Sunday, August 9, 2009

post 35th reunion reflections

I found the trib site a few nights ago. Like Schrodinger's cat experiment, discovery brought certainty to the unknown, alive just moments ago. And it seemed like just moments ago....

He sat next to me in home room. His gift for art was off the scale, and our senses of humor fed each other. I was honored to be credited with some of the ideas that got 'inked, writ, drawed' as he'd say. But between home room and Latin classes, we'd mix it up pretty good, test our Marx brothers repartee, and banter with Eugene. It was either the summer of '74 or '75, I wanted to commission him to draw the fellowship characters from the LOTR. I had been reading it again and again each August in the 70's, and if ANYONE could capture and cast the characters correctly, he could. He said he hadn't read it, but describe them, and he'd give it a shot. It was pen and simple paper, but it rocked, of course. Captured out of thin air, and my weak descriptions of the characters, but they appeared powerful on paper.

I saw him once more a few years later, he was pretty excited, to the effect of: 'you have no idea what came after that simple drawing. I was intrigued enough to read the LOTR. I was hooked, man. It was all I could draw. And that turned into my own drawings. I turned that into a job, there's a real demand for this stuff, its just snowballed beyond the imagination.' I don't know what I mustered up in response, something lame like 'great, glad you had fun with it'. He'd have gotten there anyway, one way or another - the talent was too great, and his cartooning path had been pointed there for a long time, but I think we often can't see a paths direction while we're still on the journey. I didn't give it another thought, regrettably, until the other night - a classmate I wish we had connected with. I was thinking that after the 35th reunion. It had been too long - and we had indeed laughed hard and often back then. That's so for a lot of our old friends and acquaintances. We don't have to stay disconnected, and the energy required to reach out has never been lower - given the internet.
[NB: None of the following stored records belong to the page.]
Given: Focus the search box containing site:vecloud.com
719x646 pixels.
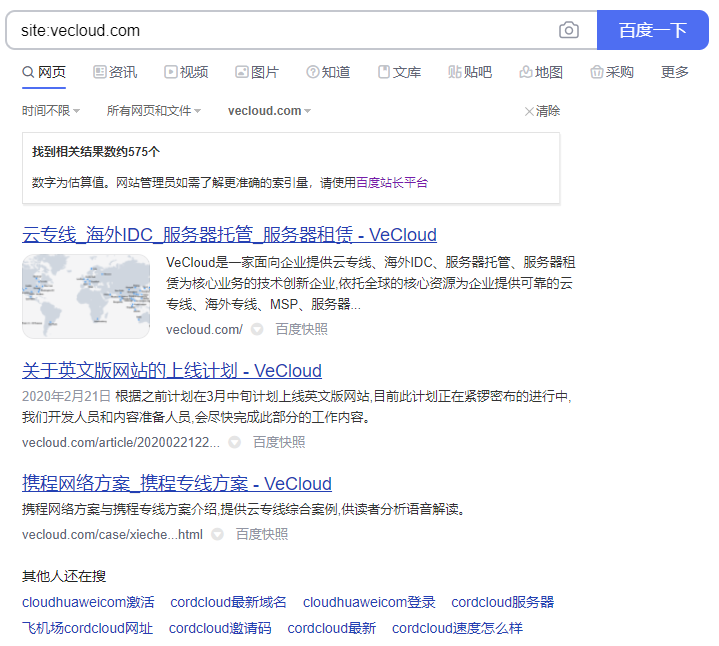Looking at the screenshot, I should [280, 30].
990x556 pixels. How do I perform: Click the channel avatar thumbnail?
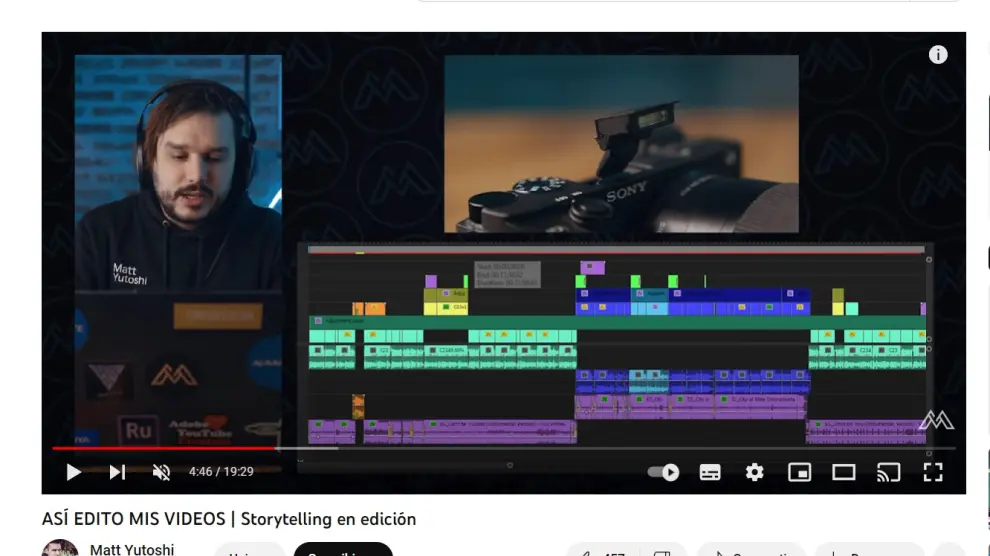coord(60,549)
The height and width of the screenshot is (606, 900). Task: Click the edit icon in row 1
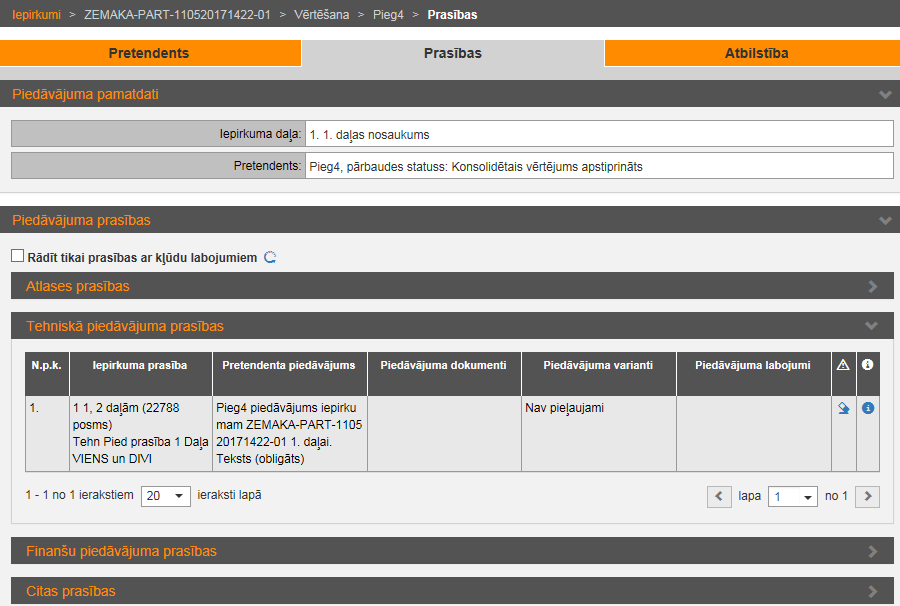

So last week I went looking for him, wanting to commission a cartoon. I wanted to ask if he would do a caricature of our class, like he used to do in the Mirror. And I found Dennis Mize on the web. He'd been very busy all of these years, and his tribute site is clearly a testament to that. I'm very sorry we never re-connected, and hope sharing this helps us bridge other connections that we can still make. http://www.darkswordminiatures.com/gallery/DennisPage.htm We have several of his Mirror-published drawings from 70-74, on the http://www.nhs74.org site,I hope we can get some more. Peace to Dennis.....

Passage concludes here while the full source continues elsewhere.